Ознакомительная версия.
Завтра мы пойдем в гости к Вере поздравить мальчика с днем ангела, отнесем ему подарки. Теперь только я догадалась, что все то время, которое прошло с Лениной смерти, Вера обвиняла меня так же, как я обвиняла ее. Конечно же, она читала эти тетради.
Настя звонила, поздравляла с Рождеством. Пишет, что часто скучает по Парижу, по его запахам. Ни разу не написала, что скучает по мне. Она не любит врать. Никогда не любила. Скорее смолчит, перетерпит, но не соврет даже из вежливости. Мой Леня был ближе к таким, как Настя. Помню, как двадцать лет назад перед самой войной от моей сестры вдруг пришло очень нехорошее, недоброе письмо, из которого стало понятно, насколько она потеряна, одинока и зла на свою жизнь. Я ей на это письмо не ответила и потом сказала, что ничего не получила. Она мне поверила, к счастью.
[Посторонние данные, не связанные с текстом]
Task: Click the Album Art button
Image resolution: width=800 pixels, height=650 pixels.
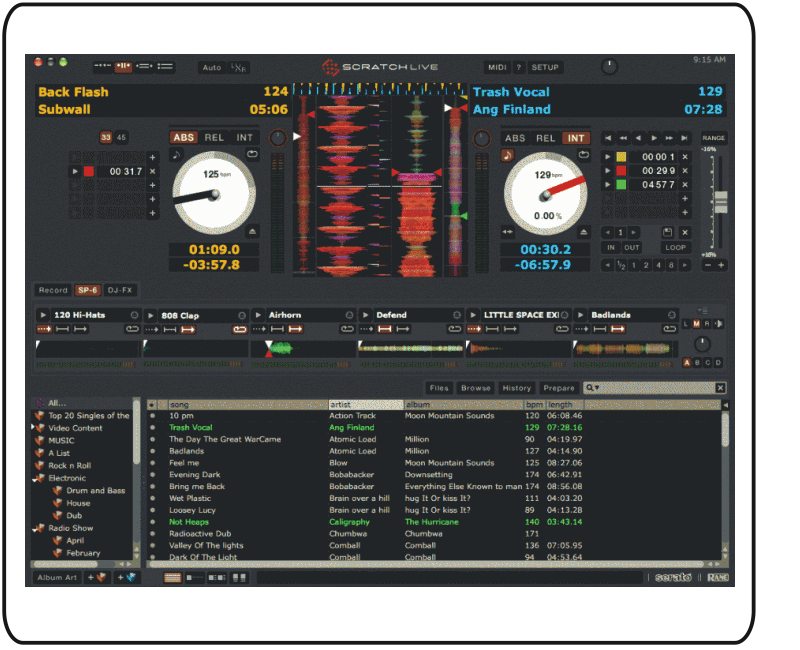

Анастасия Беккет – Елизавете Александровне Ушаковой
Шанхай, 1940 г.
Лиза, не нужно меня жалеть! И звать меня в Париж тоже не нужно. Никуда я отсюда не поеду. Я много работаю, мне хорошо. Чувствую, что становлюсь все больше и больше похожей на маму, и теперь понимаю, что она была права, когда говорила, что любой нормальный человек рождается дважды: один раз – физически, а второй – душевно. Я абсолютно одинока, хотя меня постоянно окружают люди и миссия наша переезжает с места на место. Сейчас пишу тебе из Шанхая, куда меня опять забросили дела. Идет война, и, как говорят все вокруг, она станет еще больше и страшнее. Сейчас это только прелюдия. Чувствуете ли вы там, в Европе, что начинается? Судя по вашим газетам, которые я, правда, не часто читаю, люди, как всегда, опасаются не того, чего следует, и думают не о том, о чем нужно подумать.
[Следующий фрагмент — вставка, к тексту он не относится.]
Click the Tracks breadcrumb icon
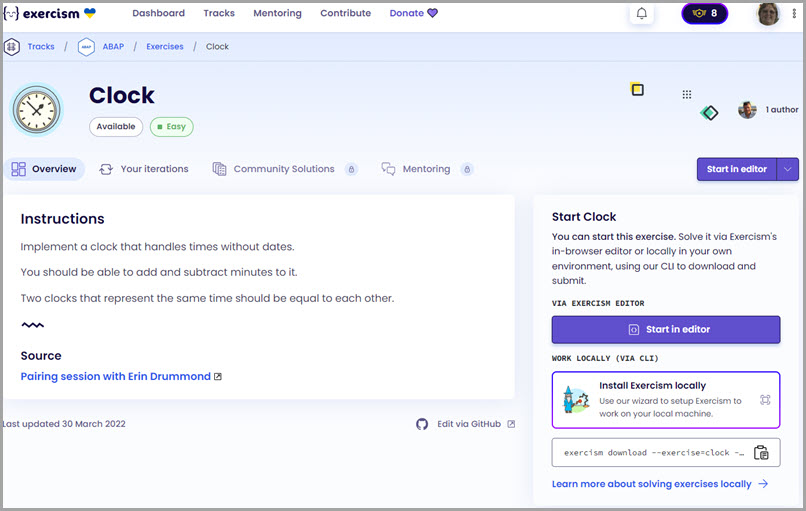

Полгода назад я написала тебе о встрече с Иваром Лисснером, и ты мне ответила спокойным письмом, в котором призывала меня образумиться, не рисковать и возвращаться домой. Наверное, мы с тобой совсем не понимаем, не слышим друг друга. Ты живешь с мужем, который тебя обожает, у тебя растет сын. Да ты и всегда была уравновешенной и благоразумной. Я слишком мало знаю Георгия, чтобы судить, насколько тебе хорошо с ним, но думаю, что ты не ошиблась в своем выборе. Надеюсь, ты не знаешь и никогда не узнаешь, что такое двойная жизнь, отсутствие любви и чувство непоправимой вины перед близким человеком.
Помню, как родители все пытались убедить нас в том, что добро всегда светло и необыкновенно притягательно, а зло всегда так отталкивающе некрасиво! Этими разговорами они стремились уберечь нас от соблазнов и искушений. Мне кажется, что с тобой им действительно удалось добиться всего, чего они хотели, но со мной они потерпели полное поражение. Бедные папа и мама! Я чувствую, что Il faut que je suis moi même,[87] вот и все. Меня трудно научить. А я, Лиза, недобрая, несговорчивая и нетерпеливая. Во мне нет любви. Или ее очень мало. Во всяком случае, никому и никогда я уже не скажу: люблю. Смерть Патрика отрезвила меня, и теперь у меня есть самое что ни на есть суровое доказательство, что вся эта ваша так называемая любовь – не более чем красивые слова. Ты возразишь, что раз у меня нет детей, то я не могу и судить о любви. Может быть, не знаю. Детей у меня нет и никогда не будет.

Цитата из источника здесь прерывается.